WASHINGTON — As President Bush launched the final two-year stretch of his presidency Wednesday, his effort to secure his legacy was encumbered by two inflexible factors: the loss of a once-supportive congressional majority, and the weight of an unpopular war that he has so far found no way to win.
Fielding questions from reporters in the White House's East Room, the president reeled off a list of domestic issues on which he thought he could find common ground with Democrats, just as he had as governor of Texas six years ago and during his brief honeymoon with Congress in the first year of his presidency -- the economy, education, energy, immigration, Social Security and Medicare.
But on Iraq, Bush warned that he was in no mood for a major change of course. "Looking at this election, the enemy is going to say, 'Well, it must mean America is going to leave.' And the answer is, no, it doesn't," he said. The goal, Bush repeated several times, remained the same: "Victory."
He said he'd work with Congress, but not on a timetable for withdrawing troops.
What lies ahead, Bush's remarks suggested, may be a two-sided presidency, one open to compromise on domestic legislation but committed to its basic strategy in Iraq and the war on terrorism -- one-half Austin, Texas, one-half Sept. 11.
"On foreign policy, the new Bush is the old Bush, and he doesn't seem likely to change much," said Stanley A. Renshon, a political scientist at the City University of New York who has written a largely admiring biography of Bush.

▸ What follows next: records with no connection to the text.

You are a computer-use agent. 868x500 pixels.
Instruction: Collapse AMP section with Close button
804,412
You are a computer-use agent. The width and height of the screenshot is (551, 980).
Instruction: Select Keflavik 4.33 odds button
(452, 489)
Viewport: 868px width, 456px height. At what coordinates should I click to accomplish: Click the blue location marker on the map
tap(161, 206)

"On domestic affairs, he's never entirely been a 'movement' conservative; he's always been willing to go the extra mile.... But he's always been tough on defense and foreign policy, even before 9/11."

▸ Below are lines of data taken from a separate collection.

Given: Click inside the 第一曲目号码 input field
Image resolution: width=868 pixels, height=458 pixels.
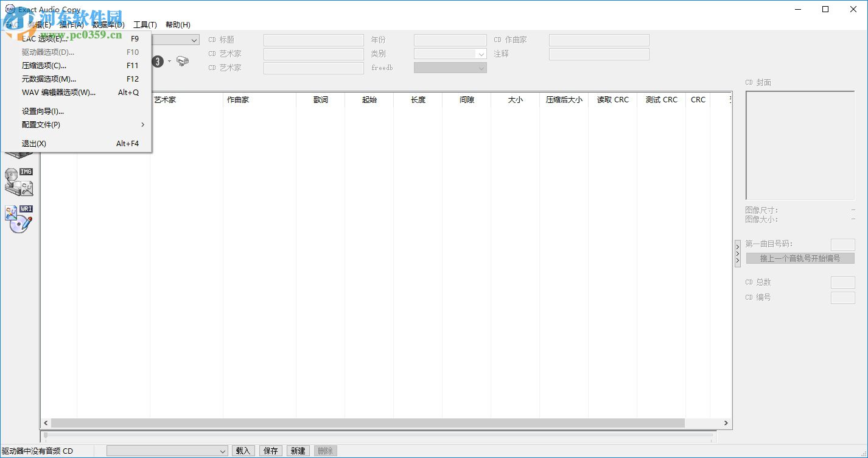Looking at the screenshot, I should (x=842, y=245).
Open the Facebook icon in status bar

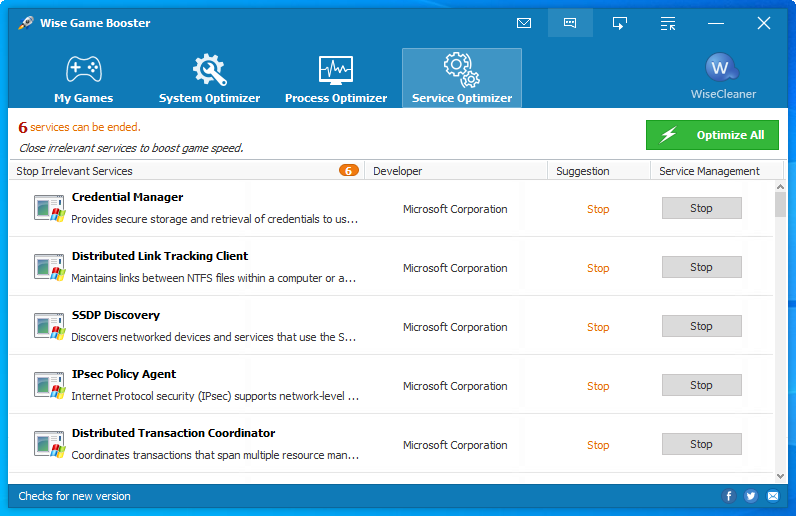click(729, 496)
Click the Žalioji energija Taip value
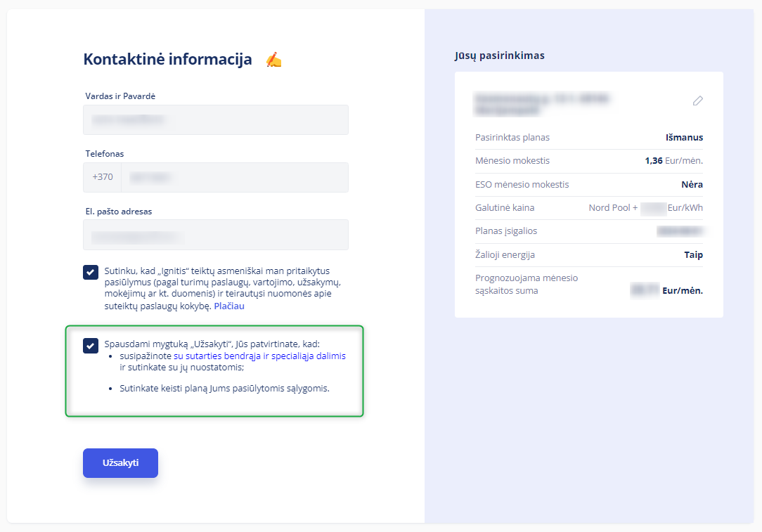 click(694, 254)
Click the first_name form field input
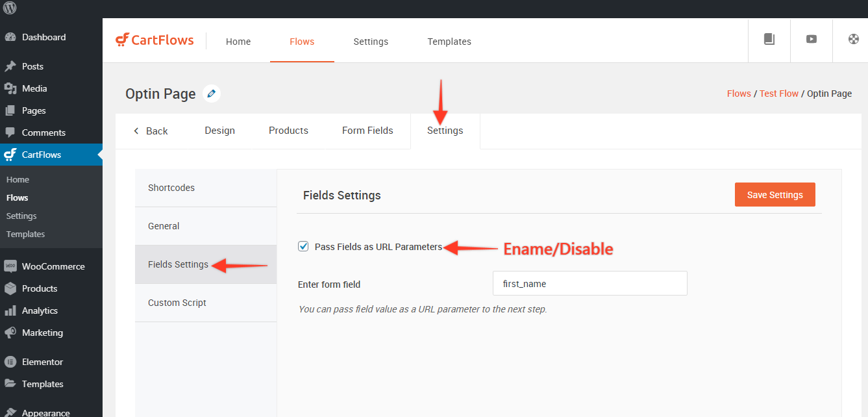This screenshot has width=868, height=417. point(589,283)
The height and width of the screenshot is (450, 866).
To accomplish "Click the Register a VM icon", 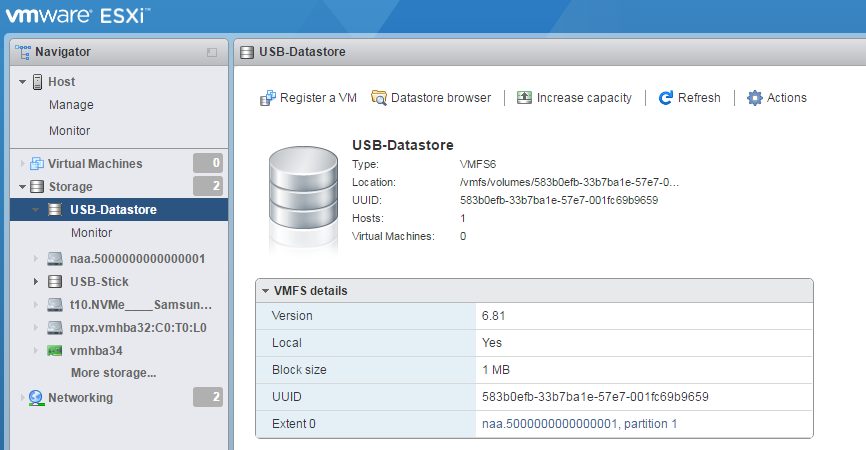I will click(x=268, y=98).
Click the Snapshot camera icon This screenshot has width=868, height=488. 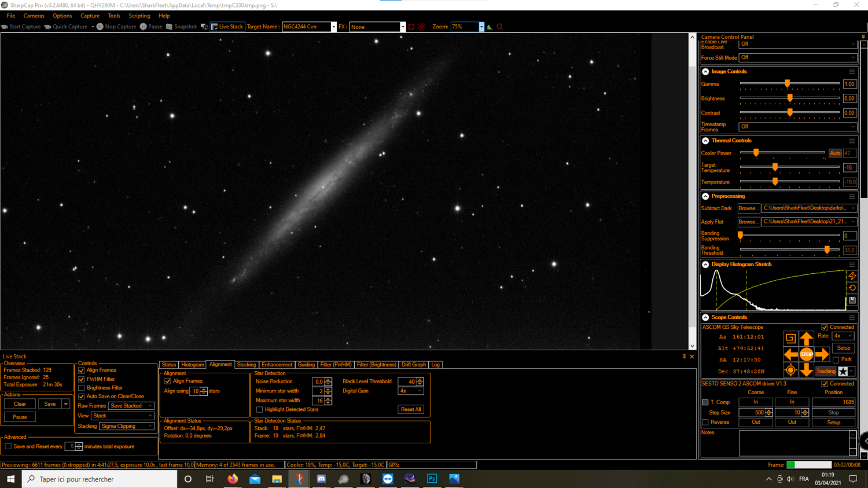[x=168, y=26]
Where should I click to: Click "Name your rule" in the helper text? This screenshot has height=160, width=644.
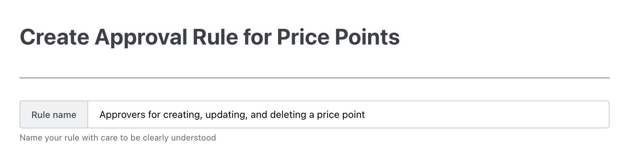[x=49, y=138]
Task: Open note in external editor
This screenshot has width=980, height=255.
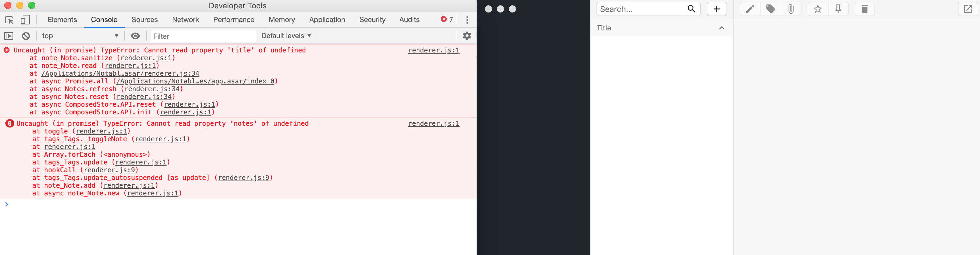Action: (x=968, y=9)
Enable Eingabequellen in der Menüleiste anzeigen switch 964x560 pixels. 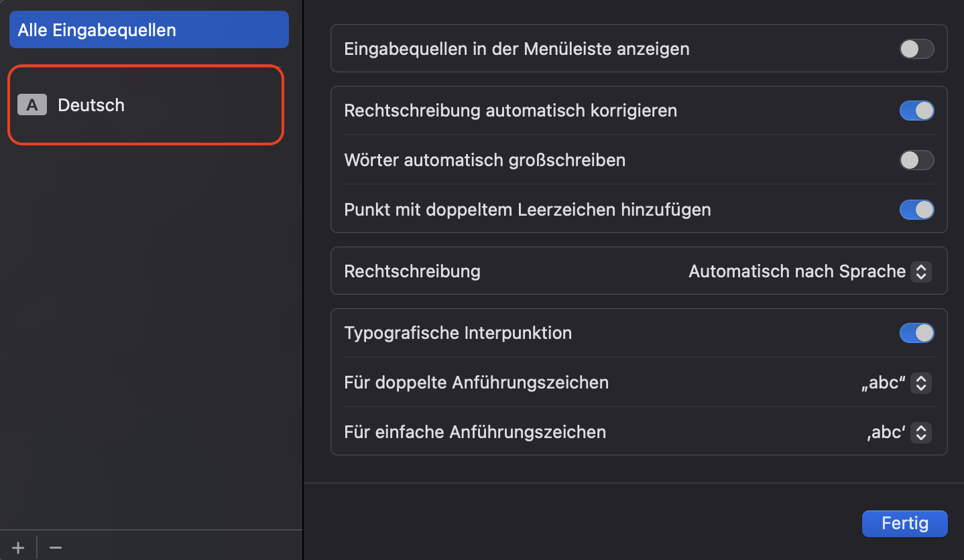click(916, 49)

Aware that Tuesday's balloting signaled voters' desire for new approaches to the war, aides insisted Bush was willing to look at policy alternatives.
They pointed to his nomination of former CIA director Robert M. Gates to replace Defense Secretary Donald H. Rumsfeld and his promise to consider the recommendations of an independent commission on the war.

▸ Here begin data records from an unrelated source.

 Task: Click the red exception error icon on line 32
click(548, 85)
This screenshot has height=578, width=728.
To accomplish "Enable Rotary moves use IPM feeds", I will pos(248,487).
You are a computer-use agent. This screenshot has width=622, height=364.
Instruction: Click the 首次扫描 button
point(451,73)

"Of course the president is going to remain principled about [opposing] a massive withdrawal, just like he will about tax increases," said one aide, who requested anonymity because he was not authorized to speak for the White House. "But there is a lot of room in between."
At Bush's news conference, however, when a reporter asked whether Rumsfeld's resignation would lead to "a new direction in Iraq," the president rejected the phrase.
"New direction," he mused. "Well, there's certainly going to be new leadership at the Pentagon.... Bob Gates will bring a fresh perspective."
But the president added that when he talked with the Defense Department nominee last weekend, "I found him to be of like mind. He understands that we're in a global war with these terrorists. He understands that defeat is not an option in Iraq."
When another reporter asked whether the president believed he could work with the Democrats on Iraq, he said: "Well, I think we're going to have to work with them" -- then described the job principally as persuading Democrats that his policies are right.
"We're not going to leave [Iraq] before the job is done," he said.
"And obviously we've got a lot of work to do with some members of Congress.... If the goal is success, then we can work together. If the goal is 'get out now, regardless,' then that's going to be hard to work together."
That was a polite way for Bush to step around the most important conflict between his approach to Iraq and that of many House Democrats.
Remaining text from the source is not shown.